Taking a somewhat contradictory view of the evidence, defendant next contends the accelerator pedal could not have been sticking in any position because a sheriff’s deputy who examined the cart the day after the accident was not able to re-create the sticking action. This testimony, however, even if viewed in the light most favorable to defendant, did not contradict Heavrin’s testimony concerning the sticking resistor plate. Heavrin said the pedal would tend to become stuck only if the driver slowly eased off on the pedal when the roller was at a particular place on the resistor plate. He indicated that, in his experience, when the accelerator pedal was released quickly, the return-spring acted with sufficient force to overcome the tendency for the roller to catch on the resistor bars. The deputy was not asked, and did not testify, concerning the way he pressed and released the pedal. His testimony indicated the point of his examination of the cart was to determine whether it could be moved without the key in the off-on switch. (It could.) He was not attempting to determine whether the pedal stuck under some circumstances. The jury was entitled to harmonize this testimony by inferring that the deputy’s pedal action differed from defendant’s pedal action on the night of the accident.

The deputy sheriff did not, in fact, testify that the pedal did not stick when he drove the cart the next day. Instead, he testified that he did not remember it sticking and that he would have put it in his report if it had stuck.

Defendant acknowledges that the evidence showed he was the last person known to have been on the cart before the accident, and he acknowledges that both plaintiffs’ expert and his own expert agreed the “arcing” phenomenon provided an explanation for the movement of the cart an hour and a half later, even without intervention by another person.
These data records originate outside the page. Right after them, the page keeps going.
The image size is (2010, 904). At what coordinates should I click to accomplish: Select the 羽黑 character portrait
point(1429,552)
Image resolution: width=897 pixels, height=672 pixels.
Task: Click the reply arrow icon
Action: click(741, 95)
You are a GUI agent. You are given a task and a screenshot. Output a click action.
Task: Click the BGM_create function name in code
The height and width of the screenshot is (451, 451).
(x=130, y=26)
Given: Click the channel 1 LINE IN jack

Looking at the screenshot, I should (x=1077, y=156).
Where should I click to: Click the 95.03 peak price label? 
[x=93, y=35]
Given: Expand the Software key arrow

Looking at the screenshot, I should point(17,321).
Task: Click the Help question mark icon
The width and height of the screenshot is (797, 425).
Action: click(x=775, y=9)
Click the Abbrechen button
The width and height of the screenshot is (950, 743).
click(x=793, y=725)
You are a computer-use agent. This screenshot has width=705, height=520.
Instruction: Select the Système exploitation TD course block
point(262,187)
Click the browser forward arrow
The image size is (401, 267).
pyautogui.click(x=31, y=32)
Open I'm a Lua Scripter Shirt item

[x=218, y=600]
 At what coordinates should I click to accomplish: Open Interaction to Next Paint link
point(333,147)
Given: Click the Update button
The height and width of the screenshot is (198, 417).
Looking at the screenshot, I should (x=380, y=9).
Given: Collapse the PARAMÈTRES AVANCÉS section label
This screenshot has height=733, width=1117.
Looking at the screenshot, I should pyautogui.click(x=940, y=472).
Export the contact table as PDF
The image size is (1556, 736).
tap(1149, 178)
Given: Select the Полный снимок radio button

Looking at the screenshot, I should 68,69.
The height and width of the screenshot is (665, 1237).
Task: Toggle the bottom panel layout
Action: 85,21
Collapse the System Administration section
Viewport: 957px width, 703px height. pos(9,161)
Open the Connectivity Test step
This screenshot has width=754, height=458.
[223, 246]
Defendant contends, however, that the jury was not entitled to infer that no one else had tampered with the cart in the interval: “To say that [defendant] is responsible because he is the last known person is, in effect, to impose strict liability on a cart owner for any accident, even if someone tampered with the cart. That is nothing more than an improper deep-pocket theory, imposed because [defendant] was the only pocket that anyone could identify.”

This argument ignores the abundance of evidence the jury could have credited, evidence that makes defendant’s argument totally implausible. We have set forth above, in some detail, the evidence that makes it wholly unlikely that a phantom vandal would have been able to rig the cart so that it started on its own accord when no driver was on the cart. We will not lengthen this opinion by repeating that evidence here. It is sufficient at this point to state that there was absolutely no evidence of an intervening vandal against which the jury could balance all of the evidence that such vandalism did not occur. The evidence before the jury was sufficient to impose liability upon defendant based on his actions and his failure to maintain the cart in a safe condition.

Similarly, defendant says there was only weak evidence that (1) he drove the cart in reverse, (2) he was aware that the cart had been moved without the key on a previous occasion, (3) he knew the cart could be shifted into reverse without the key, and (4) he did not engage the parking brake on the night of the accident. Although this evidence conflicted in some instances with plausible evidence from defendant, no single piece of plaintiffs’ evidence was offered as proof, standing alone, of defendant’s negligence. Each piece was, however, in light of all of the other evidence, worthy of belief and contributed to plaintiffs’ required showing of defendant’s negligence by a preponderance of the evidence.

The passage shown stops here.